05 Jun Symposium CFP: Beyond Survival: Austerity, precarity, resilience
Beyond Survival: Austerity, precarity, resilience
Symposium at the University of Tasmania
October 23 – 24, 2018
Inquiries to Naomi Milthorpe at naomi.milthorpe@utas.edu.au.
In periods of extended crisis, individual and collective goals orient towards
concepts of “survival”. Acceptable definitions of survival are contested and the
conditions for survival are vulnerable to exploitation and unequal distribution.
Theoretical and political work alike are faced with the dual challenge that is the
pursuit of the goal of survival while seeking also to surpass this goal, in search
of richer possibilities of a liveable life.
Thinking ‘beyond survival’, this two-day symposium proposes to examine
three crucial themes germane to environmental change: austerity, precarity, and
resilience. In considering these themes, this symposium seeks to spark
conversations about the ways in which culture can respond to environmental,
economic, and social precarity; and about the resilience of humans and
nonhumans alike in the face of the overlapping impacts of economic and
environmental crisis.
We ask: what does it mean to go beyond survival as an acceptable political
goal? What are meaningful representations of life in situations of extreme
precarity and how do they operate? What is the role of activism in negotiating
definitions and boundaries of survival (considering, for example, Invasion Day
Rallies, the Stolenwealth Games, Black Lives Matter and Pacific Climate
Warriors)? What does it mean to centre, support and learn from the vulnerability
and resilience of the marginalised? What is the role of the humanities, social
sciences and creative arts in these conversations?

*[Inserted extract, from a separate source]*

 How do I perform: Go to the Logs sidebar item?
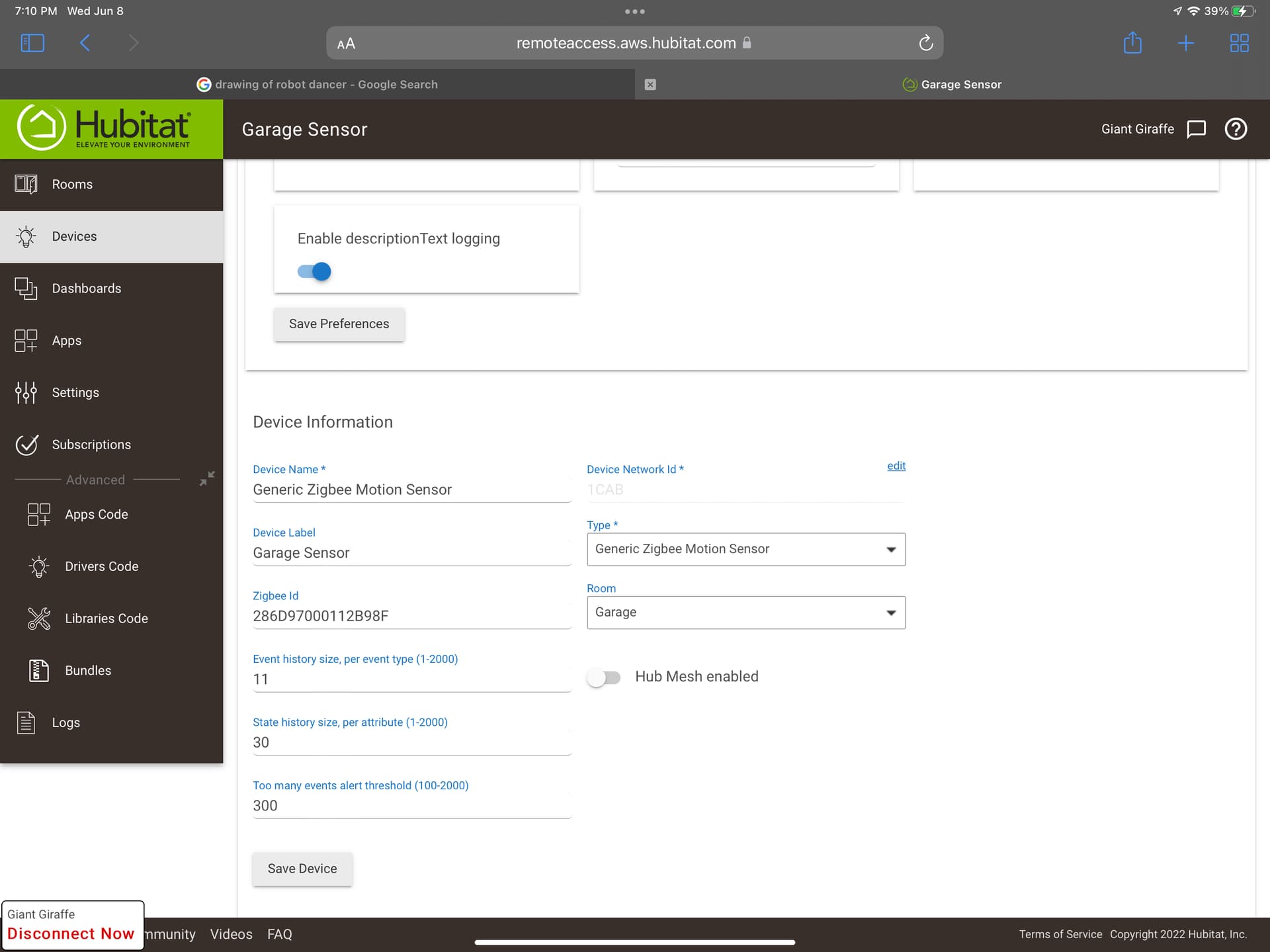[66, 722]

With these increasingly urgent questions in mind, we invite proposals for 20-
minute papers or 3 x 20-minute panel sessions from scholars across HASS related
disciplines that respond to topics that include but are not limited to:
– living in precarious and austere times
– imposed/policy-driven scarcity and precarity
– cultural precarity: cultural survival, precarious languages
– social precarity: austerity and dismantling the safety net
– political precarity: austere political economies, wars, states, borders, refugees
– Indigenous knowledges, politics and resilience
– climate change and the Anthropocene : intersections between human survival and
environmental/nonhuman survival
– nonhuman ethics
– representation of survival
– discourses of disaster
– human rights
– precarious bodies
– affect: vulnerability, insecurity, fear, hope
– austerity and nostalgia, austerity chic
– frugality and sustainability
– food production and distribution
– architectures of precarity/austerity/survival
This symposium is organised by the Environmental Change Strategic Theme Area
in research in the College of Arts, Law and Education at the University of
Tasmania (UTAS). This research group aims to advance HASS-led approaches to
environmental change by understanding that the problems addressed by scientific
research are constituted through cultural, social and political processes. We
welcome submissions from postgraduate and early career researchers.

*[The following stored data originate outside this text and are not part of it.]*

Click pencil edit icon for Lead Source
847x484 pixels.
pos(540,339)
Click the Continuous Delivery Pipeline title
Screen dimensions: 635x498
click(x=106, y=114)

Please send proposals for papers and panels – including a title, 200 word abstract,
and brief author biography – to Naomi Milthorpe at naomi.milthorpe@utas.edu.au
The deadline for proposals is 22 June 2018. We will endeavour to inform
applicants of the outcome within four weeks of the submission deadline.
For further information about the symposium, as well as about the Environmental
Change Strategic Theme Area, see: http://www.utas.edu.au/arts-law-education/research/environmental-change.
Image by Noya Fields (CC BY-SA 2.0)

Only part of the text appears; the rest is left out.